#### Source document

Earl Thomas’ return to Seahawks secondary a success
DENVER (AP) — Earl Thomas didn’t miss a beat after missing the entire offseason. Just have to get the rest of the secondary on the same wavelength.
The six-time Pro Bowl safety picked off a pass and collected five tackles Sunday in Seattle’s 27-24 l oss at Denver 72 hours after he reported to the Seahawks with his pay-me-or-trade-me demand having failed on both counts.
Still, it wasn’t up to the standards set by the old “Legion of Boom” defense that’s imploded like Seattle’s Kingdome with the offseason departures of Richard Sherman and Kam Chancellor.
“Just glad to get through the first game and get that out the way,” Thomas said. “That’s it. It felt like we did pretty good up front, but it was just sometimes throughout the game it was small little plays that we should’ve had, we didn’t communicate right and they had big plays.”
Coach Pete Carroll managed Thomas’ snaps as he said he would. Thomas had four days of practice after ending his holdout Wednesday.
“I think I had about 65 plays,” Thomas said. “I felt good. I felt like my training with my brother and my team back home has been great and has been right on it. The only thing right now is my big toe hurt and my feet hurt, but that’s about it.”
Oh, and his feelings.
His Instagram post on Wednesday morning announcing his return made it clear Thomas wasn’t happy or satisfied.
By reporting last week, Thomas assured he won’t miss out on his roughly $500,000 weekly paychecks. But he wants more than the $8.5 million he’ll make in 2018 in the final year of the four-year, $40 million contract he signed in 2015 after Seattle’s win over Denver in Super Bowl 48.
“During the game I’m not thinking about it,” Thomas said. “I’m out here having fun with B-Mac (safety Bradley McDougald) and the guys. So, I’m not thinking about it. When I get asked about it, it definitely runs across my mind.”

########
#### Material

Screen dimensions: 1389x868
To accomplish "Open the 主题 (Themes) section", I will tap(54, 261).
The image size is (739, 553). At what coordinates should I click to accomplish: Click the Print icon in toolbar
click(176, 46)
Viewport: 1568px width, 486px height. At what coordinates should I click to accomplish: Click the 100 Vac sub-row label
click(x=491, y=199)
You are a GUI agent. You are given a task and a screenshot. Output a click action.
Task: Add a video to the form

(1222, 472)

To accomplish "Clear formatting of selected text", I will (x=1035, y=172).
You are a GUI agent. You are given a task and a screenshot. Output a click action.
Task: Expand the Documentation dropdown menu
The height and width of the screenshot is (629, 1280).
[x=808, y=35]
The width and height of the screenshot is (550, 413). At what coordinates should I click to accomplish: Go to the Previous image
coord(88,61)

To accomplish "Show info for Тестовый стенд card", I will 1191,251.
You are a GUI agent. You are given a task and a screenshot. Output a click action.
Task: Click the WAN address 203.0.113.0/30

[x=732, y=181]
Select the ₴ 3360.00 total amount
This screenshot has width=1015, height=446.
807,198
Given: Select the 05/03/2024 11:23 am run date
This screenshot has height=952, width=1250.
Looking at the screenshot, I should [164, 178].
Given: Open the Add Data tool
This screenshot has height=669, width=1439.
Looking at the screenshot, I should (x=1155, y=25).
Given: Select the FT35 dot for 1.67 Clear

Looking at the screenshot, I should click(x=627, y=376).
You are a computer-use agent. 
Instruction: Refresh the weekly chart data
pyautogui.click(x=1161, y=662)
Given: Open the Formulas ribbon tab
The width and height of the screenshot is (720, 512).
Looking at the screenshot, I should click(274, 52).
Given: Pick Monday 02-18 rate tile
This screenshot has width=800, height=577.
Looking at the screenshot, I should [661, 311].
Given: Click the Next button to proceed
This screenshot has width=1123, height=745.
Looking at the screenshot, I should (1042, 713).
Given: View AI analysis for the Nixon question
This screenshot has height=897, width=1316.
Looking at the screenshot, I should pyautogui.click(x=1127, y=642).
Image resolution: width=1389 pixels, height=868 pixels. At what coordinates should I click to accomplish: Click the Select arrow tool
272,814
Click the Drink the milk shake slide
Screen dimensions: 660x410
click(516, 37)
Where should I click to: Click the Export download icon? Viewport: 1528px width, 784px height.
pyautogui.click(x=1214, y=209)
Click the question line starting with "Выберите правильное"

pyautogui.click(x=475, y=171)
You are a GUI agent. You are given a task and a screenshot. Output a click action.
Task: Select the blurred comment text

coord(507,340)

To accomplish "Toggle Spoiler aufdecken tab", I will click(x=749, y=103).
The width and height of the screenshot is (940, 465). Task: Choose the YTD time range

########

• [What is being asked] Copy the passage of the Earl Thomas article starting with "Earl Thomas’ return" and going on through "the same wavelength.". The entries have nothing to do with what follows.

• [Written answer]
Earl Thomas’ return to Seahawks secondary a success
DENVER (AP) — Earl Thomas didn’t miss a beat after missing the entire offseason. Just have to get the rest of the secondary on the same wavelength.